* **Supplied text**:
━━━━━━━━━━━━━━━━━━━━

Microsoft CRT: Deep Dive into Task Scheduler

The Task Scheduler schedules and coordinates tasks at run time. A task is a unit of work that performs a specific job. The Task Scheduler manages the details that are related to efficiently scheduling tasks on computers that have multiple computing resources.

Windows OS provides a preemptive kernel-mode scheduler, it’s a round-robin, priority-based mechanism that gives every task exclusive access to a computing resource for a given time period, and then switches to another task.Although this mechanism provides fairness (every thread makes forward progress), it comes at some cost of efficiency.For example, many computation-intensive algorithms do not require fairness. Instead, it is important that related tasks finish in the least overall time. Cooperative scheduling enables an application to more efficiently schedule work.

Cooperative scheduling is a mechanism that gives every task exclusive access to a computing resource until the task finishes or until the task yields its access to the resource.

━━━━━━━━━━━━━━━━━━━━

* **Material**:
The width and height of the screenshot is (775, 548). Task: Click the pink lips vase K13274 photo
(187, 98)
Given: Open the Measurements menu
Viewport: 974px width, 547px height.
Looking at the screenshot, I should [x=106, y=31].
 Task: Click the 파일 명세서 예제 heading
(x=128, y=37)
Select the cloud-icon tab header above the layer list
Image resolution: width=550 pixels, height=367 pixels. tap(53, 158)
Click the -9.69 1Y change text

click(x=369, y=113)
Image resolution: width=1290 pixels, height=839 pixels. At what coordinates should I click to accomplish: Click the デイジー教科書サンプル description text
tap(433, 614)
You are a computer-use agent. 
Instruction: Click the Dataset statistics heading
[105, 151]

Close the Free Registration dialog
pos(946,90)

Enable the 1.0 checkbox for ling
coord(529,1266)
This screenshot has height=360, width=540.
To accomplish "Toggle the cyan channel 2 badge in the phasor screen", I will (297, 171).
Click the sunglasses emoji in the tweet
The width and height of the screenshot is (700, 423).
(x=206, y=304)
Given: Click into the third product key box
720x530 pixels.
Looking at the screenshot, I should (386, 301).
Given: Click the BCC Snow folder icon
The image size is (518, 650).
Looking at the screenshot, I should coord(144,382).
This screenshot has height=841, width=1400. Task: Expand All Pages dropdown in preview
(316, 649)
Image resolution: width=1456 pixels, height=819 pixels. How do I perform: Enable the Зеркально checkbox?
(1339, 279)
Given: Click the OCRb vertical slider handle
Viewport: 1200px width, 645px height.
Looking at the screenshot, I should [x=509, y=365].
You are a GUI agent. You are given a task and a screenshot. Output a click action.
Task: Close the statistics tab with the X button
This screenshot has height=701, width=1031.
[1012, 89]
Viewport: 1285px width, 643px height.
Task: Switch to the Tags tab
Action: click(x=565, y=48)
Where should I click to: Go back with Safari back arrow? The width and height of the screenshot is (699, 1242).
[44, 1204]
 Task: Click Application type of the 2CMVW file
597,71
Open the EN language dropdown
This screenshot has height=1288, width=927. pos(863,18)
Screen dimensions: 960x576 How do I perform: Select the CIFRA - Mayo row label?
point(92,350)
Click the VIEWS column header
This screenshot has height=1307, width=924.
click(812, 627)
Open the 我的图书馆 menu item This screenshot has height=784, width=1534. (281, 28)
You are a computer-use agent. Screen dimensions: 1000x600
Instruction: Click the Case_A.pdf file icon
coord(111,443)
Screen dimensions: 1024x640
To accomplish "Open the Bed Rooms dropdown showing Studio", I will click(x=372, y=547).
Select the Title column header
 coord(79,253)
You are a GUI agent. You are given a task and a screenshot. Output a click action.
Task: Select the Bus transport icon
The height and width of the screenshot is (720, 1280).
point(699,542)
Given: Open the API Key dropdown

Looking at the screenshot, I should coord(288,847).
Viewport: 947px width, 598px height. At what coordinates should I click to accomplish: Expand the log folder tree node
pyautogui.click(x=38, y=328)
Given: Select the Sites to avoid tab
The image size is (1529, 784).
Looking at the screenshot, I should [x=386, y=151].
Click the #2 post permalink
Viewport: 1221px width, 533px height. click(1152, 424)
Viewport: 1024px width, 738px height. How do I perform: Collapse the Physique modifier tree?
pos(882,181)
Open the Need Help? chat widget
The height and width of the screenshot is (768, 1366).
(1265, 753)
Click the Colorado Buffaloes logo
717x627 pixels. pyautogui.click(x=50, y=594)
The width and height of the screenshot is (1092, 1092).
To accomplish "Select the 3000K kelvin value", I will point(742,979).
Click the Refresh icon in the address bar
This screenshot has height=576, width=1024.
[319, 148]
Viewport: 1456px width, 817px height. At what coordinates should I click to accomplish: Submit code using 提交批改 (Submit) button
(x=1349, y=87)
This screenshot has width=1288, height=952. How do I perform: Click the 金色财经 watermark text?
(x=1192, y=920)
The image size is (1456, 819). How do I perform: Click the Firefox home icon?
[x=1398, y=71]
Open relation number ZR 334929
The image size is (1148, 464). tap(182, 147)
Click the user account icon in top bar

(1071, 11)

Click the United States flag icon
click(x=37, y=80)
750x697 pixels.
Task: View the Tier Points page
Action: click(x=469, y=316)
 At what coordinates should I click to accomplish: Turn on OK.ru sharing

━━━━━━━━━━━━━━━━━━━━

* **Stated exercise 1**:
In the Task Scheduler page, list each descriptive term applied to the scheduler that Windows OS provides.
* **Stated exercise 2**:
Carry the Task Scheduler page forward from its last sentence, keeping the same textbook voice.
The records come from a separate source, apart from the Task Scheduler page.

* **Written response 1**:
preemptive
kernel-mode
round-robin
priority-based

* **Written response 2**:
The user-mode cooperative scheduler enables application code to make its own scheduling decisions. Because cooperative scheduling enables many scheduling decisions to be made by the application, it reduces much of the overhead that is associated with kernel-mode synchronization.

The Concurrency Runtime uses cooperative scheduling together with the preemptive scheduler of the operating system to achieve maximum usage of processing resources.

Scheduler Design

The concurrency runtime provides the interface Scheduler to implement a specific scheduler adapted to application needs.

Let’s discover classes implementing this interface, for that we can execute the following CQL request:

The concurrency runtime provides two implementations of scheduler, ThreadScheduler and UMSThreadScheduler.

The scheduler as shown by the following dependency graph, reference many abstrac classes to acheive its goal:

 

Let’s discover the role of each abstract class used by the scheduler, for that we will discuss its responsibilities.

There are three major responsibilities assigned to the Task Scheduler:

1) Getting Resources(Processors, Cores, Memory):

When the scheduler is created it ask for resources from runtime resource manager as explained in this article.

The scheduler communicates with the resource manager using IResourceManager, ISchedulerProxy and IScheduler interfaces.
When creating the scheduler we can specify its policy.

The Concurrency::PolicyElementKey enumeration defines the policy keys that are associated with the Task Scheduler.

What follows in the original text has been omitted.